### Your objective
Please copy the stretch of the records from the line containing "How do I perform: Select" through the end of the records, leaving out the pictures.

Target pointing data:
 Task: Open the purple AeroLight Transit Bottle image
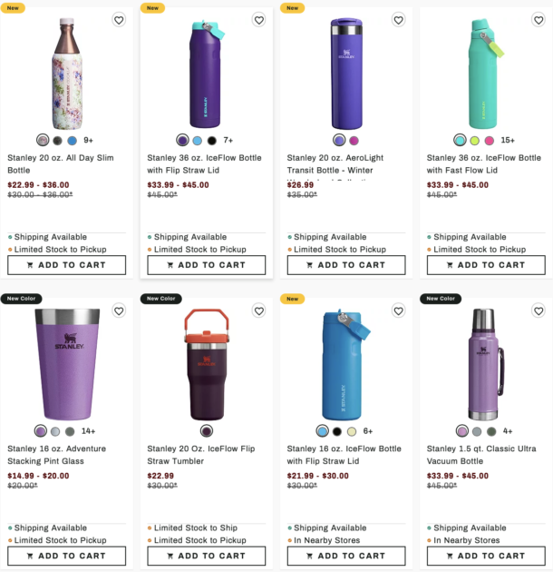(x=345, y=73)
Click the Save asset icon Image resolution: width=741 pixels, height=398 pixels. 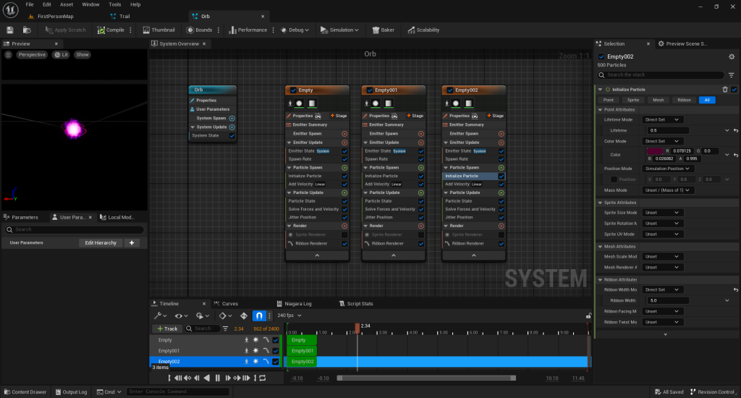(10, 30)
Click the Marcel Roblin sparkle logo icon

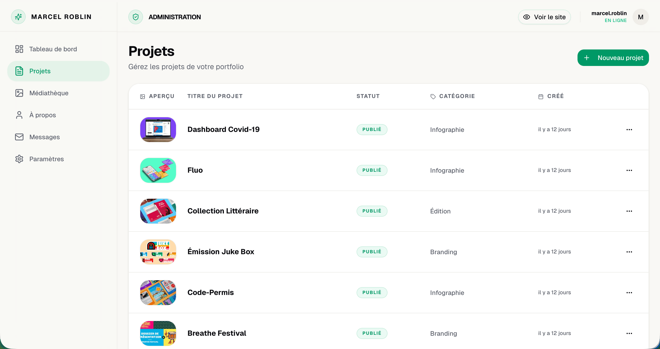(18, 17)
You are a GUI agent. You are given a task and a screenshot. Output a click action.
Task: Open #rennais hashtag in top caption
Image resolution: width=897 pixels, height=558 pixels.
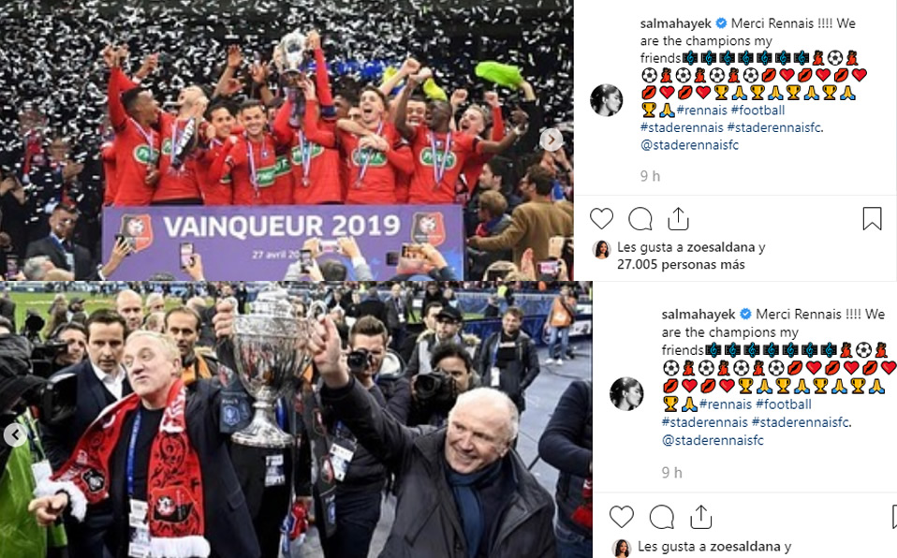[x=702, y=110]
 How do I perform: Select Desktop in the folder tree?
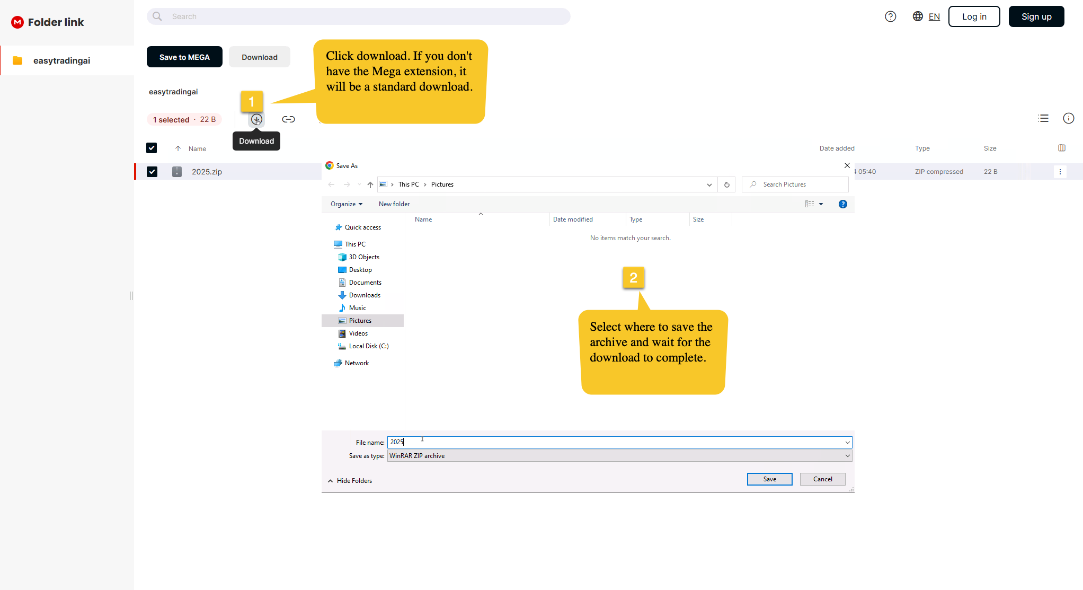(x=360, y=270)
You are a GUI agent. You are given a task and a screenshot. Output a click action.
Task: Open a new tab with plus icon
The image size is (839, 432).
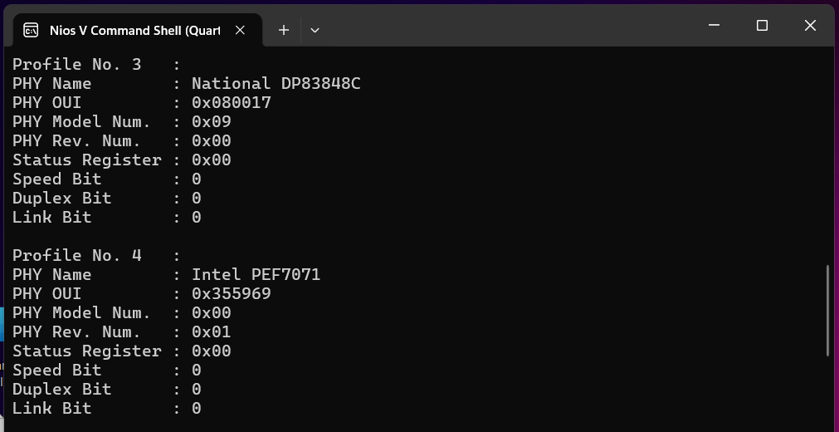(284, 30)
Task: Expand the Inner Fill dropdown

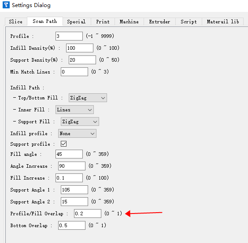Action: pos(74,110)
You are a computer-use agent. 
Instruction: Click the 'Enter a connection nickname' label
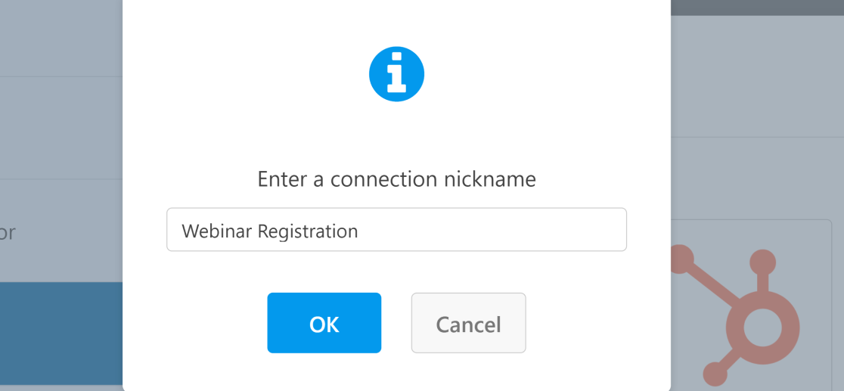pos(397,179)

### Solution for this exercise
 How do I perform: Select Desktop in the folder tree?
(x=360, y=270)
You are a GUI agent. You are given a task and a screenshot. Output a click action.
Task: Open a new tab with plus icon
The image size is (839, 432).
(284, 30)
Task: Expand the Inner Fill dropdown

Action: pos(74,110)
You are a computer-use agent. 
Instruction: Click the 'Enter a connection nickname' label
pos(397,179)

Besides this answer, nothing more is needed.